[Problems to work on]
a: Reproduce the entries verbatim from the line with "Identify the location of x-tick-label: −0.100." through the final line of the entries, both included, and omit the pictures.
b: Write the next part of the bug thread about missing structured logs, picking up after its last line.

[Excerpt]
Start of Block
Andrew Halberstadt [:ahal]

Comment 8

•

10 years ago

3) Hm, the structured log should be getting uploaded in the event of a crash or timeout. I don't know why it's not happening in your example.. that's a bug. The only case where I'd expect it not to be there is if mozharness itself times out or there's some other infra related problem.

Kyle Lahnakoski [:ekyle]

Comment 9

•

10 years ago

Here is an example of missing structured log: https://bugzilla.mozilla.org/show_bug.cgi?id=1137757#c803 https://treeherder.mozilla.org/logviewer.html#?repo=mozilla-inbound&job_id=10115657

Chris Manchester (limited bugmail, email directly)

Comment 10

•

10 years ago

(In reply to Kyle Lahnakoski [:ekyle] from comment #9) > Here is an example of missing structured log: > > https://bugzilla.mozilla.org/show_bug.cgi?id=1137757#c803 > https://treeherder.mozilla.org/logviewer.html#?repo=mozilla- > inbound&job_id=10115657 It looks like buildbot killed mozharness on timeout here. Mozharness does the blobber upload, so I don't think we have much hope in this case.

Kyle Lahnakoski [:ekyle]

Comment 11

•

10 years ago

Chris, Jonathan, ActiveData does get the pulse message, but something must be added the case when buildbot killed mozharness on timeout". I do not know how often "buildbot killed mozharness on timeout" happens, or what effort is required to get the structured logs uploaded. I do not the know the best course of action to deal with this. Should I scan the text logs to add some records to ActiveData to reflect this? In the meantime, we have a good understanding of the holes, and I can continue without this issue blocking.

Flags: needinfo?(jgriffin)

Flags: needinfo?(cmanchester)

Jonathan Griffin (:jgriffin)

Reporter

Comment 12

•

10 years ago

There's no way to get structured logs when "buildbot killed mozharness on timeout" happens, and that rarely or never happens for test-specific reasons. Parsing text logs would be the only way to find this, but IMO it may not be worth it. Let's discuss Monday.

Flags: needinfo?(jgriffin)

Kyle Lahnakoski [:ekyle]

Updated

•

10 years ago

Flags: needinfo?(cmanchester)
End of Block
[Extracted records]
Start of Block
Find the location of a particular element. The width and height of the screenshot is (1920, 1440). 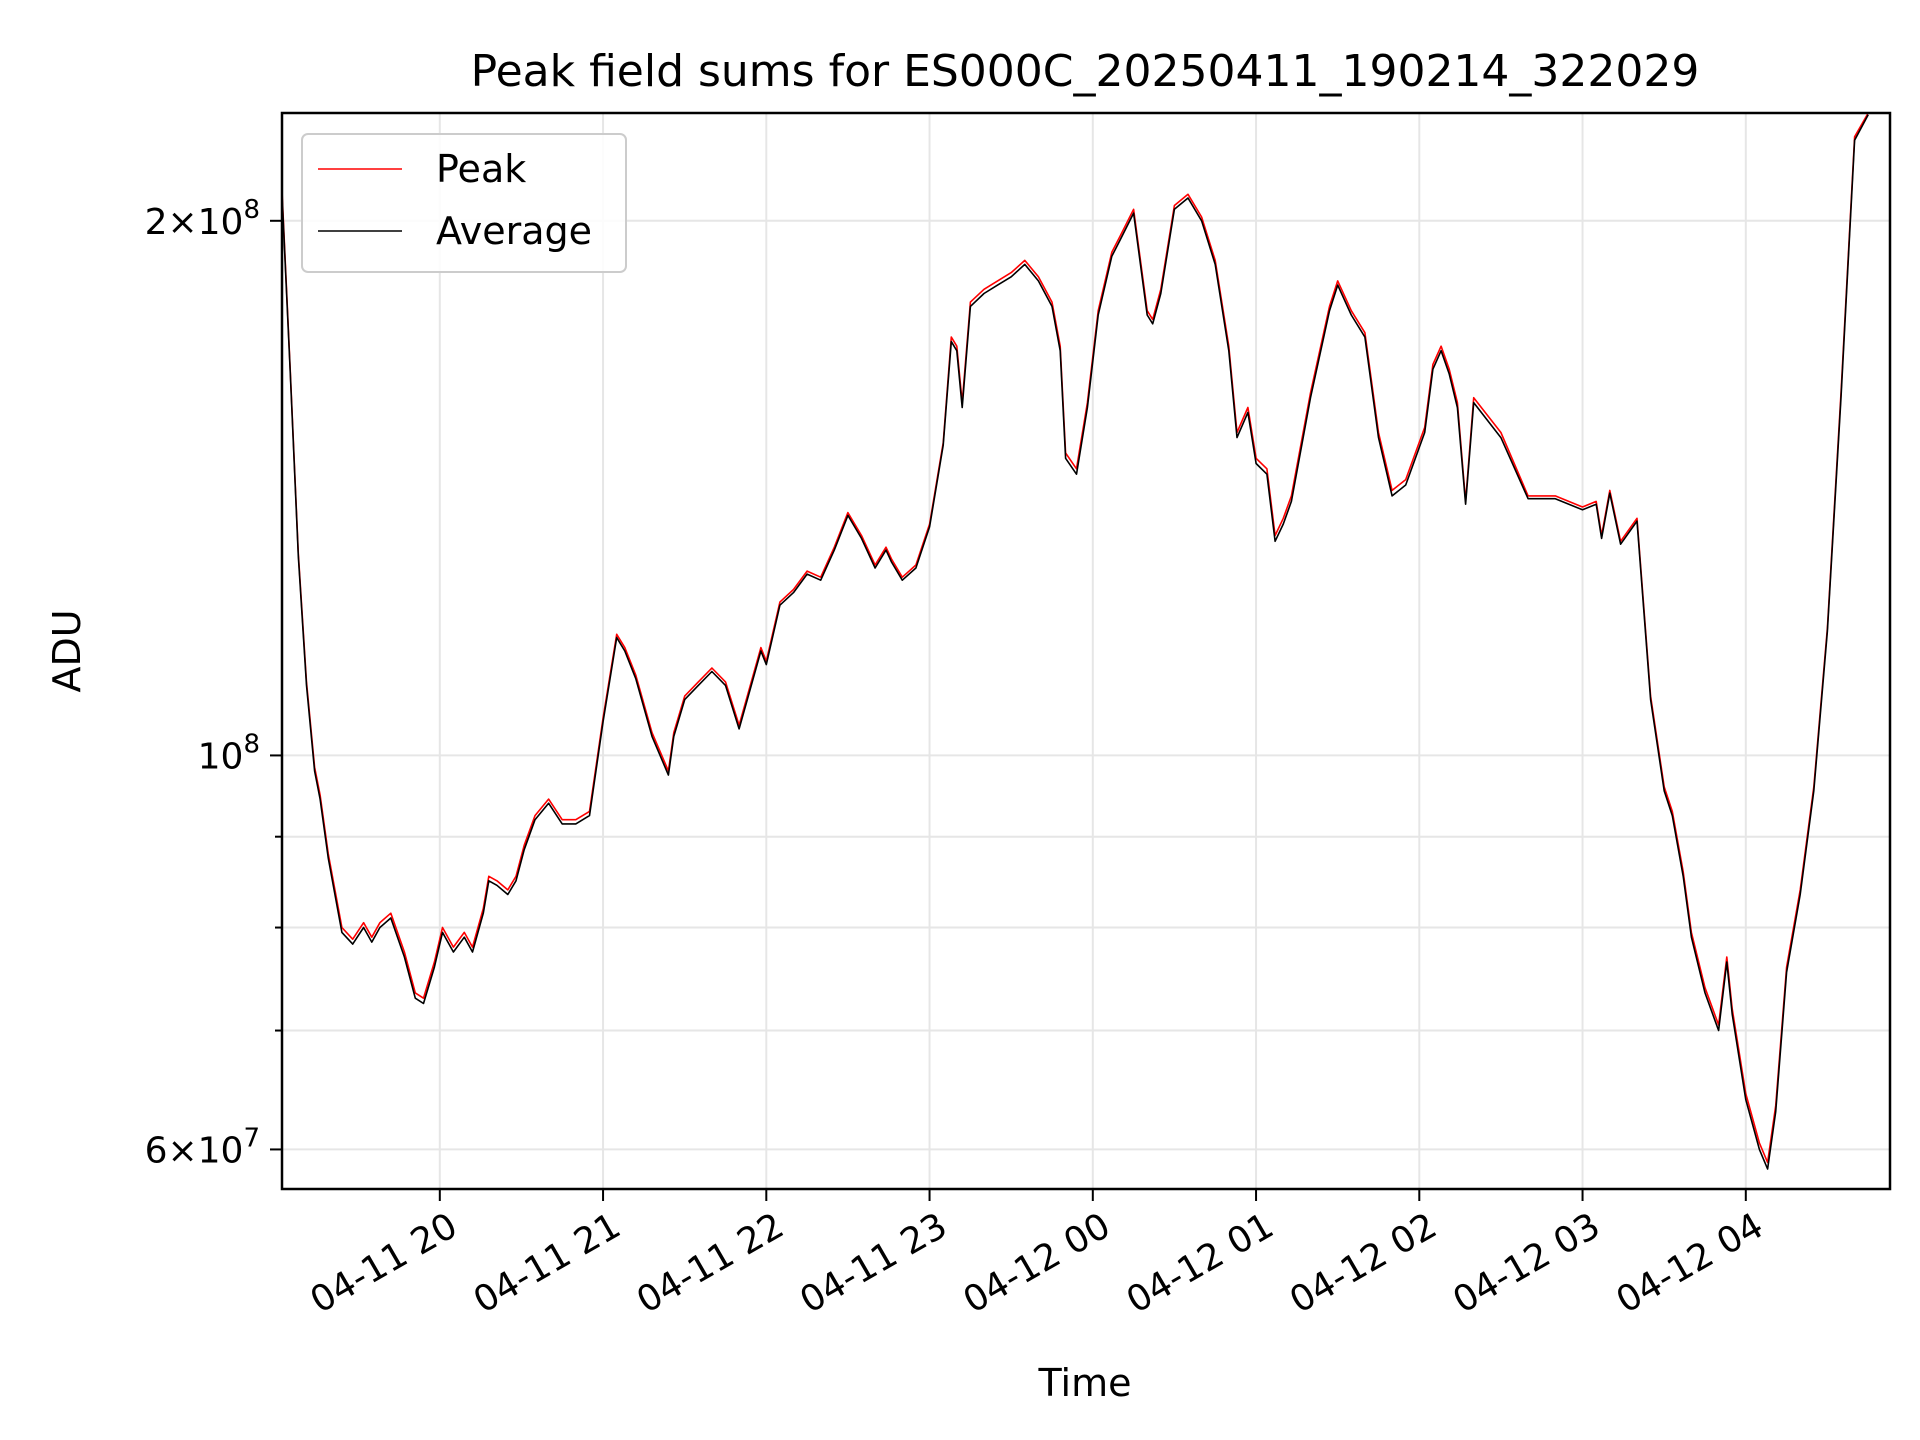

y-tick-label: 2×108 is located at coordinates (202, 219).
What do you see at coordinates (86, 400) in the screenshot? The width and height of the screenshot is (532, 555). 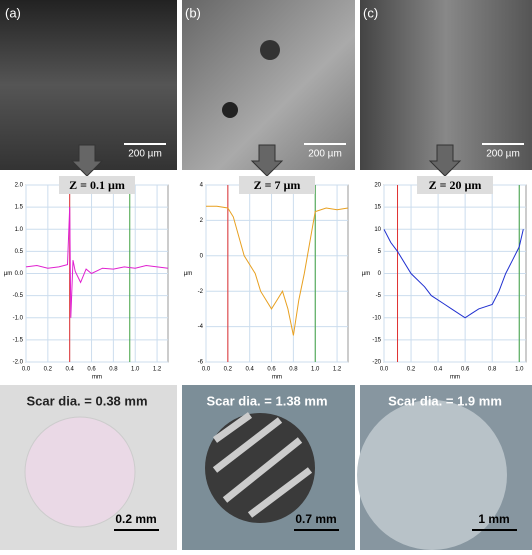 I see `scar-text: Scar dia. = 0.38 mm` at bounding box center [86, 400].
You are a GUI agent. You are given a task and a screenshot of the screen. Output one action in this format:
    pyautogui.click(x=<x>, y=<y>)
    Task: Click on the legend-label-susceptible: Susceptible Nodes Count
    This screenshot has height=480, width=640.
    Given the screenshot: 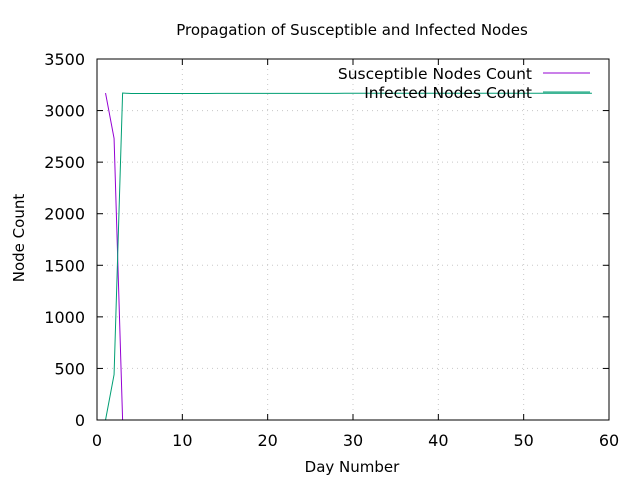 What is the action you would take?
    pyautogui.click(x=435, y=74)
    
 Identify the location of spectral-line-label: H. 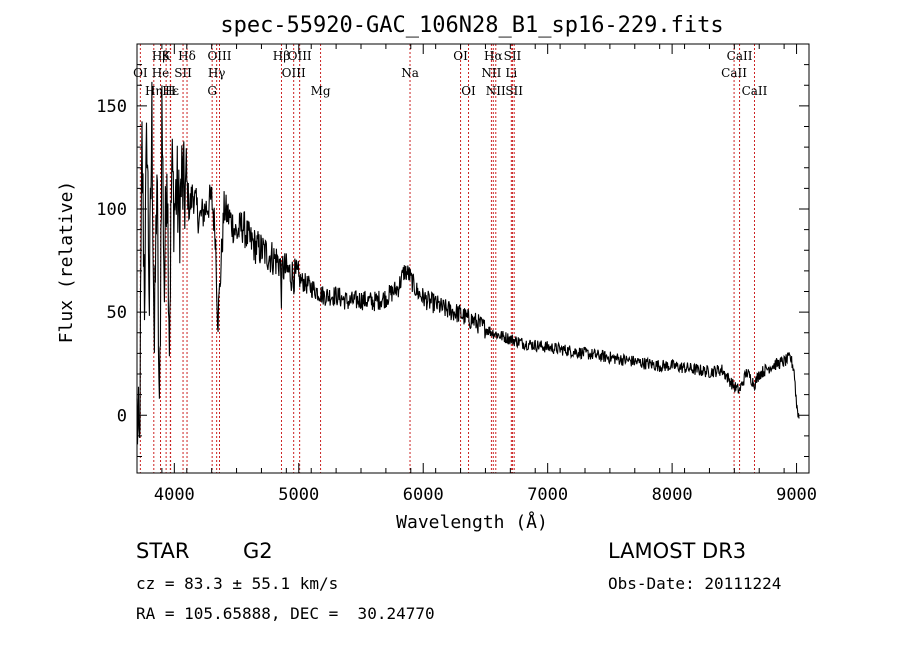
(170, 91).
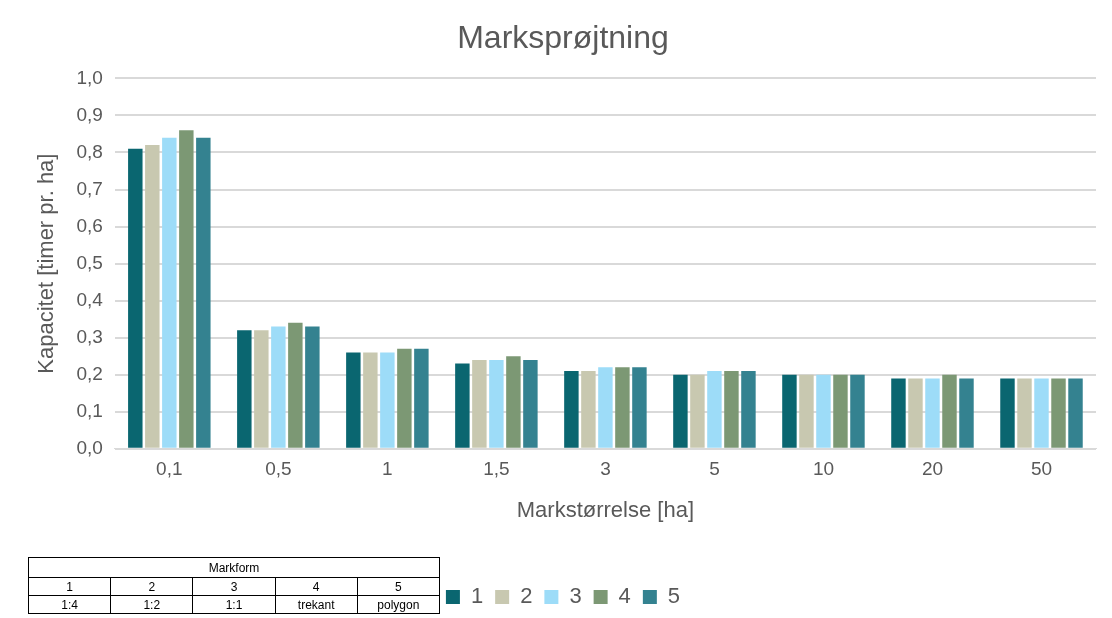 This screenshot has width=1112, height=618. Describe the element at coordinates (316, 586) in the screenshot. I see `text: 4` at that location.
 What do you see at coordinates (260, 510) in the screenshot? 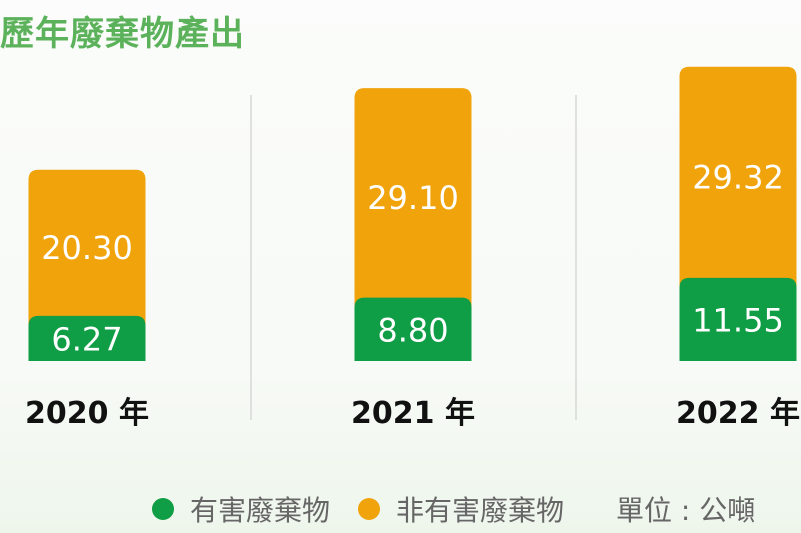
I see `legend-label-hazardous: 有害廢棄物` at bounding box center [260, 510].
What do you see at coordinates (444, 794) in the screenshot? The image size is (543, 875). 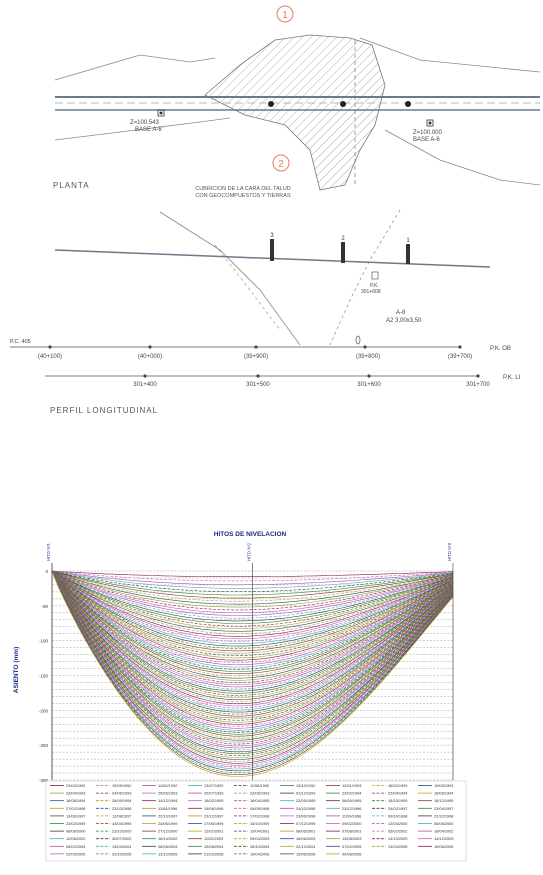 I see `legend-entry: 16/06/1994` at bounding box center [444, 794].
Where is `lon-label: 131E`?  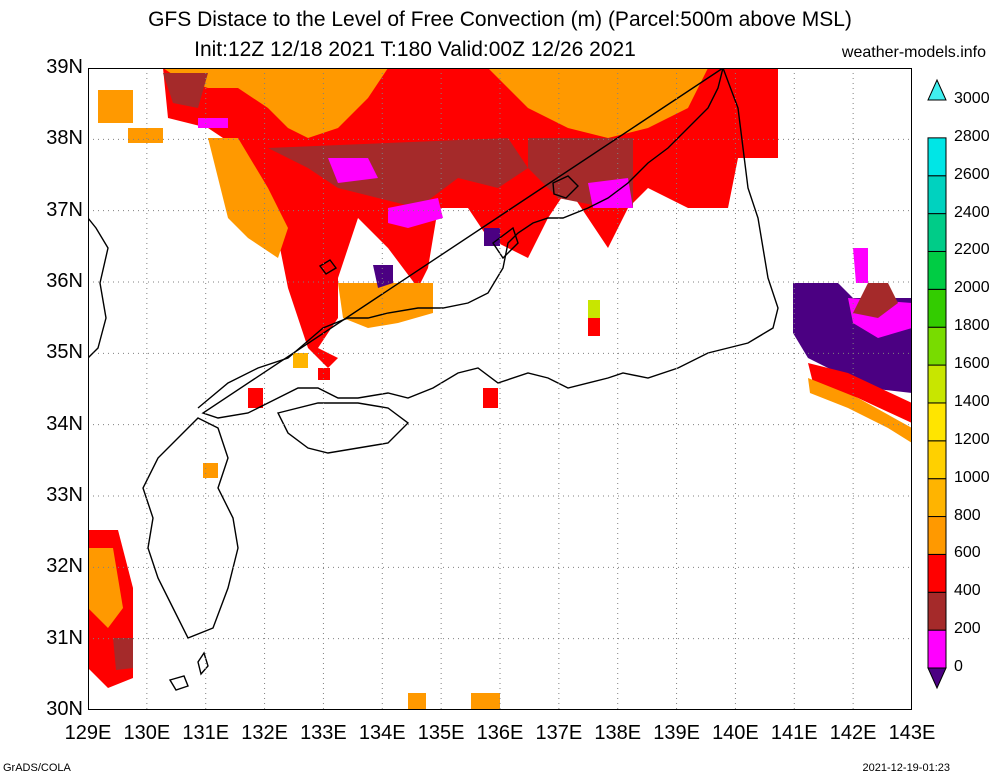
lon-label: 131E is located at coordinates (206, 733).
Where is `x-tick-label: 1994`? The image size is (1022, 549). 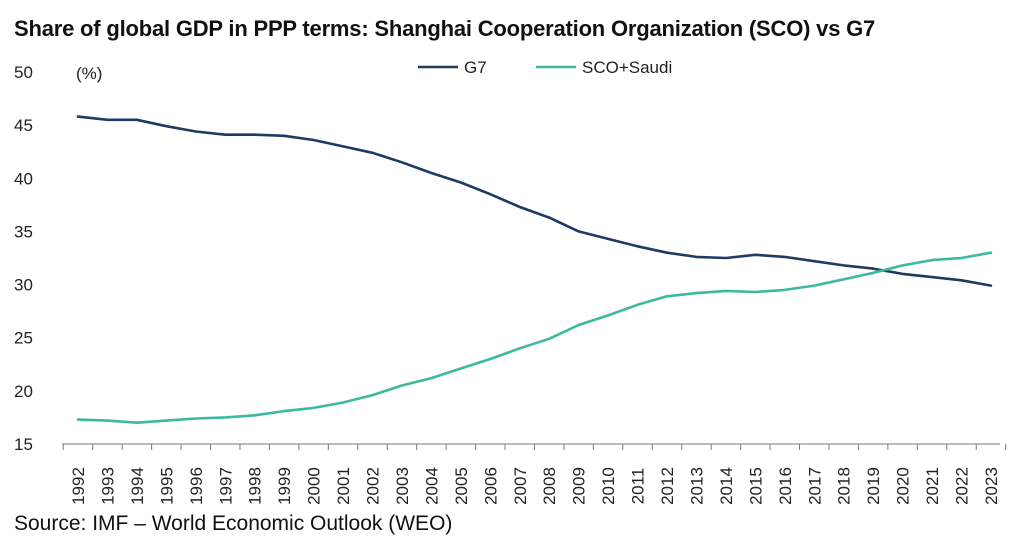
x-tick-label: 1994 is located at coordinates (138, 486).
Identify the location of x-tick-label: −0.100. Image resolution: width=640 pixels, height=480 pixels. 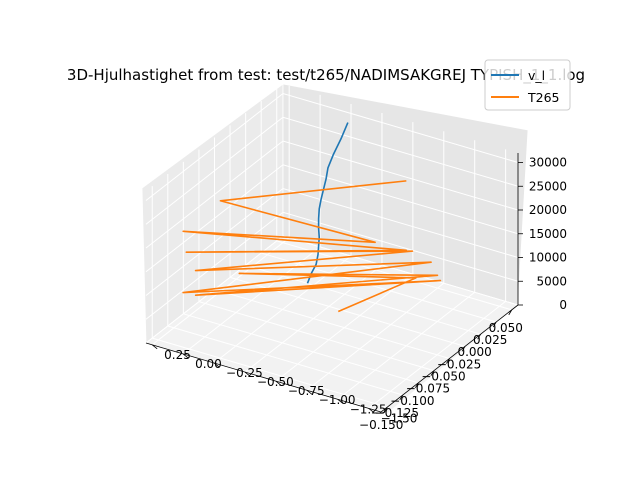
(412, 401).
End of Block
[Per-task outputs]
a:
Identify the location of x-tick-label: −0.100. Image resolution: width=640 pixels, height=480 pixels. 
(412, 401).

b:
Andrew Halberstadt [:ahal]

Comment 13

•

10 years ago

Well, we could make mozharness better at handling its own timeouts so we never get to the point where buildbot has to kill it. Fixing the underlying cause of the more egregious intermittents would also make this problem mostly go away. But I agree that infrastructure timeouts probably aren't interesting enough to spend much effort collecting data on them (effort to fix them is more worthwhile).

Kyle Lahnakoski [:ekyle]

Comment 14

•

10 years ago

Update There is a simple piece of code [1] that will take a day's errors and perform a fuzzy match with the known list of intermittents in Bugzilla. Problem is we do not know if they were actually marked as intermittent. We also do not know if these failures are known problems; and we would be wasting our time looking inspecting them. Knowing if a test failure is marked as intermittent and knowing if a test failure has a known cause, are two important features that can be found in Treeherder. The code for importing this is covered by Joel's bug [2], which is more involved. I believe the next step is one of two options: 1) Wrap this code in a service so it can be used, despite its failures, by an expert to better understand the more common intermittents. This may be tricky given the large data volume. 2) Add machinery to look at each test and find what time in the past the failure rate changed. This will look much like dzAlerts; with an enormity of statistically significant changes that will be too numerous for our group to adequately handle. It will also be incomplete because of coalescing and skipped pushes. 2a) Add an API that will prioritize the range of revisions that require further testing to establish blame of a regression on a single changeset 2b) Add an API that will take a bug number, lookup the revision, and show any blame that has been conclusively found [1] https://github.com/klahnakoski/ActiveData/blob/41c1dfd010d6aa56ab5ed7886acdf8a24f85e8d5/examples/failures.py [2] https://bugzilla.mozilla.org/show_bug.cgi?id=1172048

Ed Morley [:emorley]

Comment 15

•

10 years ago

Note that soon, bug comments will not be made on bugs for each failure, and then at some point after that, bugs will not even be filed in all cases (see bug 1179310, bug 1179263). It also sounds like a lot of this is duplicating what OrangeFactor v2 will be doing?

Jonathan Griffin (:jgriffin)

Reporter

Comment 16

•

10 years ago

I think we could take this script and manually inspect the output in order to weed out things like infra failures which aren't interesting to investigate, and then select failures to feed into an automatic retrigger-based bisection script. We should generate a daily report for a week and see what the data looks like. With this use case, solving the problems you mentioned isn't supremely important; the data is likely useful as-is, possibly with a little tweaking.

Jonathan Griffin (:jgriffin)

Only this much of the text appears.